W. Va. Code § 29-12A-5 – West Virginia Governmental Tort Claims and Insurance Reform Act
Did the trial court exceed its legitimate powers by erroneously ruling that the instant action may proceed to trial and by denying the Bridgeport Defendants the statutory immunity they are entitled to under W. Va. Code § 29-12A-5 of the West Virginia Governmental Tort Claims and Insurance Reform Act?
Rather than adopt the Harrison/Taylor County Towing Policy and Regulations, the City of Bridgeport has established a policy, within the police department, where police officers call for towing services via their cell phones in the event of wrecked or disabled vehicles in the city streets. Where owners of the vehicles do not state a preference for the company used to remove their wrecked or disabled vehicle, the Bridgeport police department will call Dan Riggs Towing, a towing company located within Bridgeport. Doug’s Towing, LLC, the Defendant in the underlying case, brought a suit against Dan Riggs Towing and also against the City of Bridgeport, the Bridgeport Police Department, Bridgeport Chief of Police John Walker, Bridgeport City Manager A. Kim Haws (collectively “the Bridgeport Defendants). Doug’s Towing alleged that the practice of calling Dan Riggs Towing, in the absence of owner preference, constitutes negligence, civil conspiracy, tortious interference with a business relationship, and an illegal monopoly in violation of antitrust laws. Doug’s Towing also sought to have the trial court issue an order which would compel Bridgeport to adopt a Harrison County towing rotation list.
The Bridgeport Defendants filed a Motion for Summary Judgment, on the grounds that they, as political subdivisions and employees of a political subdivision, are protected by the statutory immunity provisions of W. Va. Code § 29-12A-5 of the West Virginia Governmental Tort Claims and Insurance Reform Act. The trial court stated its intent to deny the Bridgeport Defendants’ Motion for Summary Judgment, and then restated its answer to a Certified Question that the Bridgeport Defendants were not entitled to immunity under W. Va. Code § 29-12A-5. The trial court held that the case would proceed to trial, as scheduled.
The Bridgeport Defendants then filed this Petition for a Writ of Prohibition, asking the West Virginia Supreme Court of Appeals to prohibit the Judge Marks of the Circuit Court of Harrison County from conducting any further court proceedings in this matter until the Bridgeport Defendants are dismissed as parties to the case.

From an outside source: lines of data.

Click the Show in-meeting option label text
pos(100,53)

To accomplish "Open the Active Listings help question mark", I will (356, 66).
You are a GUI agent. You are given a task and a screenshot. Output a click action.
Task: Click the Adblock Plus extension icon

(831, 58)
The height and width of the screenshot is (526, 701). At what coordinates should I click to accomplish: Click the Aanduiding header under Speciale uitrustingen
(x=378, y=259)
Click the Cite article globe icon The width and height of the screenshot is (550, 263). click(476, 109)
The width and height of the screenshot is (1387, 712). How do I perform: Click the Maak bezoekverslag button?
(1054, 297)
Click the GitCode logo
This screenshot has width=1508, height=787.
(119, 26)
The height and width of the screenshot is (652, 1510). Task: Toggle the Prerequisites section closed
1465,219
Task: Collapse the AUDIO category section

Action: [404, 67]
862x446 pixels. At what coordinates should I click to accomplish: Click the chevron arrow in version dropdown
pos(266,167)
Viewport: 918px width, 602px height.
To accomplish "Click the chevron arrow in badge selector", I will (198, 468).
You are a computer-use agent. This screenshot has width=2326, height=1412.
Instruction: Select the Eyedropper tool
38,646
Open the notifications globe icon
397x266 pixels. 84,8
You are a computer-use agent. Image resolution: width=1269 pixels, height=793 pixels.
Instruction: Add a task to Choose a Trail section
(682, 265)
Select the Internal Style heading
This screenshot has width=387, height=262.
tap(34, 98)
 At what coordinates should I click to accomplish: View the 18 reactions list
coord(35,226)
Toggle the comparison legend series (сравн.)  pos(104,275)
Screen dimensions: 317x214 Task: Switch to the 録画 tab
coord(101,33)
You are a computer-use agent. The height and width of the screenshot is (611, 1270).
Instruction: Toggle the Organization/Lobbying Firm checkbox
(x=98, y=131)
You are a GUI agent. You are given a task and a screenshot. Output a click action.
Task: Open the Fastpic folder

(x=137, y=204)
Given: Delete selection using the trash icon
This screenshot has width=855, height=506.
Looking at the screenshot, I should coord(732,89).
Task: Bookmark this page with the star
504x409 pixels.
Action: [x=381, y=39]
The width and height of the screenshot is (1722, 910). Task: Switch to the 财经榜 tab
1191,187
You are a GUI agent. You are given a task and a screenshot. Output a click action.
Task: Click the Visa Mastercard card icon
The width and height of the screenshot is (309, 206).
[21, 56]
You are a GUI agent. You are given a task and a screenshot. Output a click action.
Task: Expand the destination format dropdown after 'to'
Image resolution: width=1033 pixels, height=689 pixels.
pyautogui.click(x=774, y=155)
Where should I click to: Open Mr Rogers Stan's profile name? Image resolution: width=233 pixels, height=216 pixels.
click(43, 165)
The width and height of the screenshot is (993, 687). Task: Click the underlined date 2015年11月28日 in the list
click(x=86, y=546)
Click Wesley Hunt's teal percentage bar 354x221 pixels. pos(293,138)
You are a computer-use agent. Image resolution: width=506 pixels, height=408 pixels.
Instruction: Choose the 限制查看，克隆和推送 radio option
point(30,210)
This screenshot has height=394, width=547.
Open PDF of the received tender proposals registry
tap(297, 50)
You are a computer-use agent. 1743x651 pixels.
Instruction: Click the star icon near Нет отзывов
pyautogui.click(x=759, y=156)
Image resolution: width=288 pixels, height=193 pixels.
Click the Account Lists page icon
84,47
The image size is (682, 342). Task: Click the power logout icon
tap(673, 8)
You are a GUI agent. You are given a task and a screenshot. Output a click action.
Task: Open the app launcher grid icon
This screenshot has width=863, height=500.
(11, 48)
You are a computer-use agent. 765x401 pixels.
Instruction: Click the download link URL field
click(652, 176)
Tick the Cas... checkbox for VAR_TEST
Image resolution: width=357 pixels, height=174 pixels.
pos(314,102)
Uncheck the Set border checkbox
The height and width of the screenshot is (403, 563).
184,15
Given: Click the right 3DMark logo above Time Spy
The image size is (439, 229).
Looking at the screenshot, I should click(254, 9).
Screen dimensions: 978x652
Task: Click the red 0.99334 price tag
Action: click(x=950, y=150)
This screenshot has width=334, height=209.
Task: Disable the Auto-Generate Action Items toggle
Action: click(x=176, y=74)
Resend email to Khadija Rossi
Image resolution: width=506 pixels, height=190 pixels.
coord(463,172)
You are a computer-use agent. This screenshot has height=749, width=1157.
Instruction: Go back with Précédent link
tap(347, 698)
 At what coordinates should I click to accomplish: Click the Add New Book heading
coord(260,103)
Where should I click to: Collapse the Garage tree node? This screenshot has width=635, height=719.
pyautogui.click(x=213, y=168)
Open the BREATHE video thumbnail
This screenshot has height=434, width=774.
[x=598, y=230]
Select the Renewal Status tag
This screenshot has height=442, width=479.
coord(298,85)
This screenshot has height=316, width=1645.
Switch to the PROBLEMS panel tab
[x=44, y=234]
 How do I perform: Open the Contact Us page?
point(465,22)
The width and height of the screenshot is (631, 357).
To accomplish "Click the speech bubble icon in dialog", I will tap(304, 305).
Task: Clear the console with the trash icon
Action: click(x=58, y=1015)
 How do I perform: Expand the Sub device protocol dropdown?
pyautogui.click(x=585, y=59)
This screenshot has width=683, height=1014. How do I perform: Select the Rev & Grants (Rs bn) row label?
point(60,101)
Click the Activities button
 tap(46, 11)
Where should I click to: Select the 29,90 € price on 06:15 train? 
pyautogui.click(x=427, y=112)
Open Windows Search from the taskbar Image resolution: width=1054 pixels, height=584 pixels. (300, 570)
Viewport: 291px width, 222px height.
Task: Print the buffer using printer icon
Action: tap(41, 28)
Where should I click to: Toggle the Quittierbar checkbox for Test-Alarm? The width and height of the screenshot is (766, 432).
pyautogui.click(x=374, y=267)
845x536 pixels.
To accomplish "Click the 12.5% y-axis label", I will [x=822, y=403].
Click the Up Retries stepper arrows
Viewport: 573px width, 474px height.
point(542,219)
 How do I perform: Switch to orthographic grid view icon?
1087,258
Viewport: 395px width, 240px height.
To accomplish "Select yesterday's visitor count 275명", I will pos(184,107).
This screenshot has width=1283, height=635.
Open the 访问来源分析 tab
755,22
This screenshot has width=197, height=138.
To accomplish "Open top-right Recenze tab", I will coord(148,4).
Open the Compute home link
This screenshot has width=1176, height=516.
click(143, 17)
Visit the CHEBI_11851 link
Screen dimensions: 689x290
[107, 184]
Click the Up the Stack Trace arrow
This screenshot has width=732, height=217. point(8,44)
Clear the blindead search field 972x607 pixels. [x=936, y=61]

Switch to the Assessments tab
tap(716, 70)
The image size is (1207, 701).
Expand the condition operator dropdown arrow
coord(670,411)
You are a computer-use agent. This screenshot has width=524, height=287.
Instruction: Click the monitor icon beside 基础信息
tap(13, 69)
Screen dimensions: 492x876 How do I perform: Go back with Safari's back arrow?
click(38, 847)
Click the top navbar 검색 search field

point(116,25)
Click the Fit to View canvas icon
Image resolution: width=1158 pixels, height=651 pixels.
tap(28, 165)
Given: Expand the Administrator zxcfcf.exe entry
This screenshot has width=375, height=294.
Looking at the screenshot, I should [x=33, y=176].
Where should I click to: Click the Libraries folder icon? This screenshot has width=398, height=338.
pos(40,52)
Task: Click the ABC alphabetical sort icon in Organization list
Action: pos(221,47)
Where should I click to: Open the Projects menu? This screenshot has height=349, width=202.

The Bridgeport Defendants argue that the trial court exceeded the scope of its legitimate authority when it ruled that the case should proceed to trial without dismissing them and when it refused to dismiss the Plaintiffs’ claim for punitive damages against the Bridgeport Defendants. The Bridgeport Defendants argue that they are fully immune from the claims brought against them because they are covered by the statutory immunity from suit set forth in W. Va. Code § 29-12A-5.
The Bridgeport Defendants argue that the essence of the statutory immunity defense is that entities covered by the immunity are protected from having to litigate and defend claims at trial. They argue that, should the case be permitted to proceed to trial, the absolute immunity is forever lost, and that this constitutes an irreparable harm that cannot be remedied upon appeal. The Bridgeport Defendants further argue that the Plaintiff in the underlying case, Doug’s Towing, has failed to set forth an evidentiary record sufficient to establish that the employees of the political subdivision, Police Chief Walker and City Manager Haws, have acted maliciously, in bad faith, or wantonly and recklessly in establishing and enforcing Bridgeport’s police department towing policy, such that their actions are outside the scope of the W. Va. Code § 29-12A-5(b) immunity provision.
The Respondents argue that the relief requested by the Petitioners is an extreme form of relief, only to be granted in rare circumstances where there has been a clear abuse of power, or where the trial court has acted without jurisdiction and has exceeded the scope of its legitimate powers. They argue that neither of these instances applies to this matter, and that there are other, less extreme, forms of relief available to the Petitioners as a matter of ordinary course of judicial proceedings, including direct appeal. The Respondents argue that the Bridgeport Defendants cannot provide sufficient evidence to establish that the writ is merited, and that the Defendants have engaged in tactics to delay and stall the litigation over the past three years, and seek to do so again by filing this Petition for a Writ of Prohibition.
If the Petitioners are not granted their writ, the case will proceed to trial, permitting a lawsuit against a political subdivision to proceed, even where the political subdivision is arguably covered by the statutory immunity provided for in W. Va. Code § 29-12A-5 of the West Virginia Governmental Tort Claims and Insurance Reform Act. On the other hand, allowing the case to proceed to trial could send a message that the immunity is not intended to permit political subdivisions to engage in business practices that may unfairly favor one private company over another, or amount to a monopoly on in a particular area of business.